Rafael Miguel: Pain-treatment policy worsens prescription-drug abuse

The Center for Medicare and Medicaid Services (CMS) announced an unwarranted, unilateral, no-public-comment-allowed edict that will decrease payments for many interventional pain-medicine procedures. 

We expected some reductions due to the Affordable Care Act (ACA). A 4 to 7 percent cut was anticipated, but the greater than 50 percent decrease in reimbursement for cervical, lumbar and caudal epidurals and almost 40 percent decrease in spinal cord stimulation took all by surprise.

Most appalling was that while the ACA touts cost savings, the decreases targeted office-based procedures, which are the least expensive.  Even worse, increases in payments were provided to hospitals and ambulatory surgery centers, which are more expensive.   This makes no sense.
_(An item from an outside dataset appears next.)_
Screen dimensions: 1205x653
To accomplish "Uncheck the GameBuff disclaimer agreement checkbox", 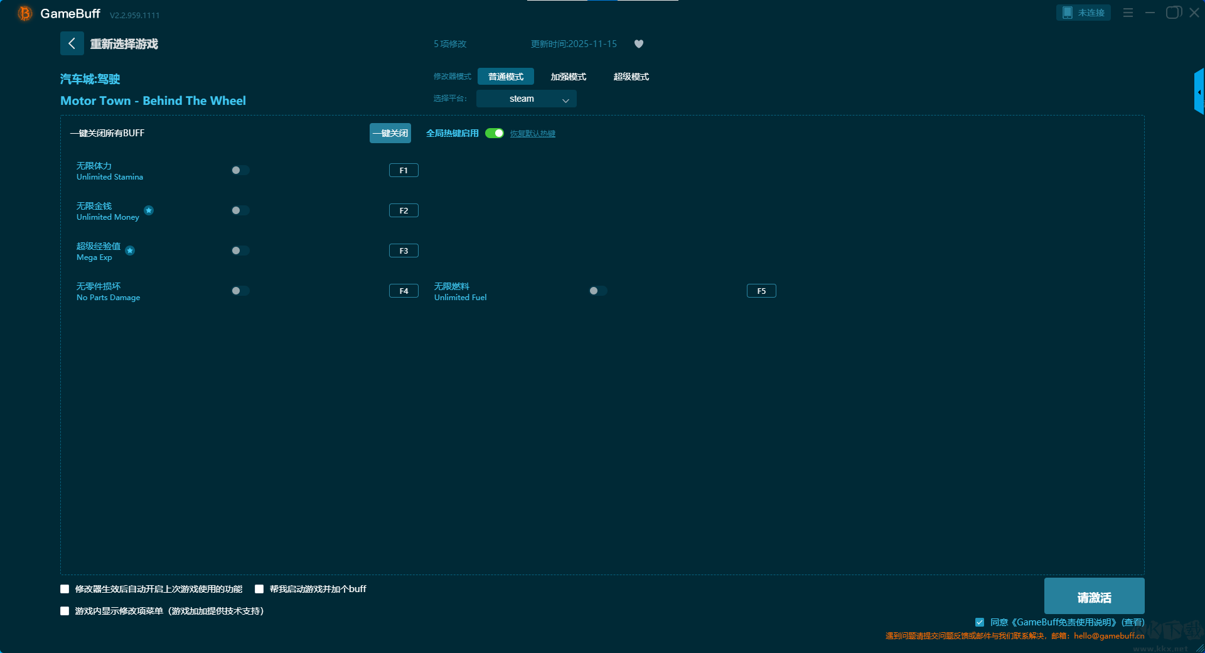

Interventional pain medicine (i.e., epidurals, “nerve blocks”, etc) has demonstrated its efficacy and popularity over the last two to three decades.  Aside from providing targeted relief and allowing patients to avoid surgical procedures, they are pivotal in decreasing reliance on addictive narcotic medications.

Prescription-drug addiction is a national epidemic. And Florida holds the dubious distinction of serving as the country’s major source of prescription drugs for abuse and filling our streets and schools.

During the past decade, with the Florida Board of Medicine taking the leadership role in establishing rules regulating office practice, more surgical procedures have moved to this safe and proven venue.  Interventional Pain Medicine is no exception.

Performing these services in accredited offices has saved billions of dollars in healthcare costs while providing safer, more accessible care for those who suffer from chronic and severe pain.

Without immediate action to correct these extreme cuts in reimbursement, physicians will no longer be able to provide these services in a non-hospital setting because they will cost far more to provide than Medicare will pay.

As a result, thousands of elderly Floridians will be forced to suffer without the treatment they so desperately need.

During the last decade, Florida lawmakers wisely closed the door on unscrupulous providers who gave out pain medications like they were working in candy dispensaries.

Today these highly controlled medications are less likely to be abused in Florida.  As a result of the good work of lawmakers and our attorney general, Floridians are safer, dangerous drug sales are down, and the state is saving millions in unnecessary costs.

The federal government’s unwise step to reduce payments to legitimate offices while increasing payments to hospitals will encourage more “pill mills” to prescribe ever increasing amounts of narcotics.

Finally, this unwarranted move will not only lead to more expensive hospital visits, with higher co-pays, it will encourage criminal drug-dealing outfits that focus solely on the distribution of narcotics.

Our elderly and disabled patients in chronic pain deserve better.